Brasília (DF) – O cenário da saúde pública brasileira volta a ser o centro de uma ampla operação estatística. O IBGE e o Ministério da Saúde iniciaram nesta quinta-feira (2) a terceira edição da Pesquisa Nacional de Saúde (PNS), um levantamento ambicioso que deve percorrer mais de 140 mil domicílios em todos os estados do país. O trabalho de campo começa oficialmente na segunda-feira (6), trazendo um desenho amostral que busca capturar com precisão as disparidades e as condições sanitárias da população.
O foco do estudo é abrangente. Os pesquisadores pretendem mapear hábitos de vida, as formas de acesso e utilização dos serviços médicos, a prevalência de doenças crônicas e as especificidades que envolvem a saúde dos idosos. Ao contrário de um censo, que busca cobrir a totalidade da população, a PNS utiliza uma amostra representativa. A ideia é que, ao investigar grupos específicos, seja possível extrair dados estatísticos com profundidade suficiente para refletir a realidade de todo o território nacional.
A edição de 2026 marca um salto operacional. Para brasileiros com mais de 35 anos, haverá uma coleta de biomarcadores via exames de sangue e urina. A lista de substâncias avaliadas inclui desde elementos como sódio, potássio, creatinina e colesterol até a presença de chumbo e mercúrio no organismo, além da sorologia para Chikungunya. A gerente de Pesquisas de Saúde, Marina Águas, explica que essa abordagem mais densa só é viável justamente por ser uma pesquisa amostral, o que permite aos técnicos uma investigação mais refinada do que seria possível em uma coleta censitária.
Para quem transita pelas cidades, a presença dos agentes do instituto deve se tornar rotineira nos próximos meses. O uso do colete do IBGE servirá de identificação para as equipes que baterão às portas em busca dessas informações essenciais. Segundo o instituto, o conjunto de dados resultante será o guia para o desenho de novas políticas públicas e para o monitoramento de metas nacionais e compromissos internacionais assumidos pelo Brasil na área da saúde.

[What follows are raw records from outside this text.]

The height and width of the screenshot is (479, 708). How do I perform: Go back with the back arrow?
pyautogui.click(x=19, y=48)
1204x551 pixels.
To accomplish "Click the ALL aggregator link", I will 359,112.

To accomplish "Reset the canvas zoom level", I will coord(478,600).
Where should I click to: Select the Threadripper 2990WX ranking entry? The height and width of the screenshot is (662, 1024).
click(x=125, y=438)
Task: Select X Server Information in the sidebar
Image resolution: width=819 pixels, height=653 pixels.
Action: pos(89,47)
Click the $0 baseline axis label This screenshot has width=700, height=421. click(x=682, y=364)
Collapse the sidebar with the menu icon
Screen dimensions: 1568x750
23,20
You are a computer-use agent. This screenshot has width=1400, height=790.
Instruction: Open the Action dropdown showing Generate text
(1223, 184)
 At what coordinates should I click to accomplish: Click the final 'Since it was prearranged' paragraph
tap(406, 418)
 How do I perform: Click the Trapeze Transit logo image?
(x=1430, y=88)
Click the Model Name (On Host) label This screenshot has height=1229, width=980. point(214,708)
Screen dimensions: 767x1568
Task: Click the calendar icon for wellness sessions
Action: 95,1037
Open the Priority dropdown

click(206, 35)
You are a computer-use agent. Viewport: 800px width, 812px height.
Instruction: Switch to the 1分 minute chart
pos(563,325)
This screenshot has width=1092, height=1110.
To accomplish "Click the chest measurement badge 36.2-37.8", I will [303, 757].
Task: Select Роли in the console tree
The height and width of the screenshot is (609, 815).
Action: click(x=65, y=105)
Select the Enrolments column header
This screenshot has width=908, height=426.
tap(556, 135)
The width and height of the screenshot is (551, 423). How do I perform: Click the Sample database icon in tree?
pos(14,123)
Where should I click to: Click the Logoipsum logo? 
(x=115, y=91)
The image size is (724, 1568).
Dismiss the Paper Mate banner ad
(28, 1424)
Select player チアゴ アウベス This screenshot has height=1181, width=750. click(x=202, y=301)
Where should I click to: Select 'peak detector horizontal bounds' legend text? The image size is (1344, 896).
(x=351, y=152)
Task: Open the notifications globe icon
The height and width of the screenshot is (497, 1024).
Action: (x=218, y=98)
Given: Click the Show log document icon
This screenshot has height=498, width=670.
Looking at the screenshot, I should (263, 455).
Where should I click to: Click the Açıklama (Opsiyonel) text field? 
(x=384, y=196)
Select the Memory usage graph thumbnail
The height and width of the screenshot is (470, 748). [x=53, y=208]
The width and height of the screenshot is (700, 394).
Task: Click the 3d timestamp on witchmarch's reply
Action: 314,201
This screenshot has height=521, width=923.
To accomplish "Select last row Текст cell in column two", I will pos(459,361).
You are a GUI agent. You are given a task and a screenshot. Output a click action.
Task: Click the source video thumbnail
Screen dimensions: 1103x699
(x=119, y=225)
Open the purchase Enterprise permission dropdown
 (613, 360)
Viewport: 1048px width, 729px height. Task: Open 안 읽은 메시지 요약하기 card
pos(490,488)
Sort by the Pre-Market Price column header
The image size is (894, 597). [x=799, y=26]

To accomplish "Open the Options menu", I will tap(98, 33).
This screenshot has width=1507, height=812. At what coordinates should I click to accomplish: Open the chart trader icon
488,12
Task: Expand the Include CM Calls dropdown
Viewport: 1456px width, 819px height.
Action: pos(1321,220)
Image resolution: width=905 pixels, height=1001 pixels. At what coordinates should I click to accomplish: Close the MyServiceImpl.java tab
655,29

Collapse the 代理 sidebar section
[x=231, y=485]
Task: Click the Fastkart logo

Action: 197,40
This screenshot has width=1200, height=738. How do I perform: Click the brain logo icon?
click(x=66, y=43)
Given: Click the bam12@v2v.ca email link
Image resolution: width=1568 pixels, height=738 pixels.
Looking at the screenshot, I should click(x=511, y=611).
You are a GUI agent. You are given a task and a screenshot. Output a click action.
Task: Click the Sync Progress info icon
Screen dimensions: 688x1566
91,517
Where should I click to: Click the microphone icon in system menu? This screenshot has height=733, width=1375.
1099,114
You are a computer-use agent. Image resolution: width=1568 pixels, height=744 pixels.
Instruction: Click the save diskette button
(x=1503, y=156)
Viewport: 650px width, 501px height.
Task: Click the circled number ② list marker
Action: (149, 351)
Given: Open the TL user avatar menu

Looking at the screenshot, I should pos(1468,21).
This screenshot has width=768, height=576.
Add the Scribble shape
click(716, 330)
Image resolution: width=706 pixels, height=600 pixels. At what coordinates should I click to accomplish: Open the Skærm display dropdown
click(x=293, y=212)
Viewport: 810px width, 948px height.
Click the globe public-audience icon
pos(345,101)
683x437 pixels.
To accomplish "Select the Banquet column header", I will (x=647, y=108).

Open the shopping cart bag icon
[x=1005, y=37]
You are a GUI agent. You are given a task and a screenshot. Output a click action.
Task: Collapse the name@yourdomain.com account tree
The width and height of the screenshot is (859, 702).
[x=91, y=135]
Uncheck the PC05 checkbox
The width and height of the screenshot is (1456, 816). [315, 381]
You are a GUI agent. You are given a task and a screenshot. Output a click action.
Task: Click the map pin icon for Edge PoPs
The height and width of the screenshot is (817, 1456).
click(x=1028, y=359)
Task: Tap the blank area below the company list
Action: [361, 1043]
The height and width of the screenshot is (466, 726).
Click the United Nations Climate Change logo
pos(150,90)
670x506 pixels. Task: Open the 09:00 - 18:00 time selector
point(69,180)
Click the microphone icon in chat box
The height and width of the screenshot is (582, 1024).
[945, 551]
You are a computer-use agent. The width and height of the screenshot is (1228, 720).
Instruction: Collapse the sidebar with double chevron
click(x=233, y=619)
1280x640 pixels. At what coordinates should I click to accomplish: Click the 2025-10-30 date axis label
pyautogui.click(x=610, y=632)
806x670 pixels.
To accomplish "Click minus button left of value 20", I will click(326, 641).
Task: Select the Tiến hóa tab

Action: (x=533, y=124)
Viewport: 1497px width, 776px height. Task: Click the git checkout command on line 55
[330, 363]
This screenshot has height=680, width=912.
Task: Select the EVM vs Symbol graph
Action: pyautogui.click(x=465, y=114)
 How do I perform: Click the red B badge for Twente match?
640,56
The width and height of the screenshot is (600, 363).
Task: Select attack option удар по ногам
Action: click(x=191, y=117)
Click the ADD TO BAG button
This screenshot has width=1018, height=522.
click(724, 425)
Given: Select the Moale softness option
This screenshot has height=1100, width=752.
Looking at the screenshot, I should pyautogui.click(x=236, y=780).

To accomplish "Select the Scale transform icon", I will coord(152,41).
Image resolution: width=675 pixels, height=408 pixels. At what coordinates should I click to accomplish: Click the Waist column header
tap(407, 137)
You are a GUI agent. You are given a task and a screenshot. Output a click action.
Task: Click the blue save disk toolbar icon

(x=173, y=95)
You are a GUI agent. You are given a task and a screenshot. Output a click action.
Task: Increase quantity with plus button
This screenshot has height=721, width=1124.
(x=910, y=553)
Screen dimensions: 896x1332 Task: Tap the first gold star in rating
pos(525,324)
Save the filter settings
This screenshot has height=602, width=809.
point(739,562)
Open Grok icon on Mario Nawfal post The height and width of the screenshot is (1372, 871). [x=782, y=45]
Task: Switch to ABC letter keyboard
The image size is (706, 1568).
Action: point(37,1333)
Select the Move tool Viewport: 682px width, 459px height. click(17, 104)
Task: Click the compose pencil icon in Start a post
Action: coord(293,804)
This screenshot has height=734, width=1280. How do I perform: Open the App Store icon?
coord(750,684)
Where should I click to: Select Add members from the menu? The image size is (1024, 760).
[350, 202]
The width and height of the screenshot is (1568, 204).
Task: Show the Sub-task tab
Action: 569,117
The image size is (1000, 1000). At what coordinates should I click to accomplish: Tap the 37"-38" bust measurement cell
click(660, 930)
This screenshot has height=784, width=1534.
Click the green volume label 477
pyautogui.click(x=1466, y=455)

A trajetória da PNS começou em 2013, quando o governo decidiu expandir o escopo que, até 2008, era tratado apenas como suplemento na Pesquisa Nacional por Amostra de Domicílios (Pnad). Desde então, o levantamento consolidou-se como a principal ferramenta para medir o bem-estar dos brasileiros e a eficiência do Sistema Único de Saúde (SUS). A expectativa é que, com o volume de dados coletados nesta nova rodada, gestores tenham em mãos um retrato nítido para pautar desde ações de prevenção de doenças até a reestruturação de programas de assistência de longo prazo.
Ao investir em uma metodologia que mescla o questionário domiciliar detalhado com a coleta física de exames, o Ministério da Saúde busca atualizar seus indicadores em um momento em que a vigilância sobre doenças metabólicas e exposições ambientais se torna cada vez mais urgente para a saúde coletiva.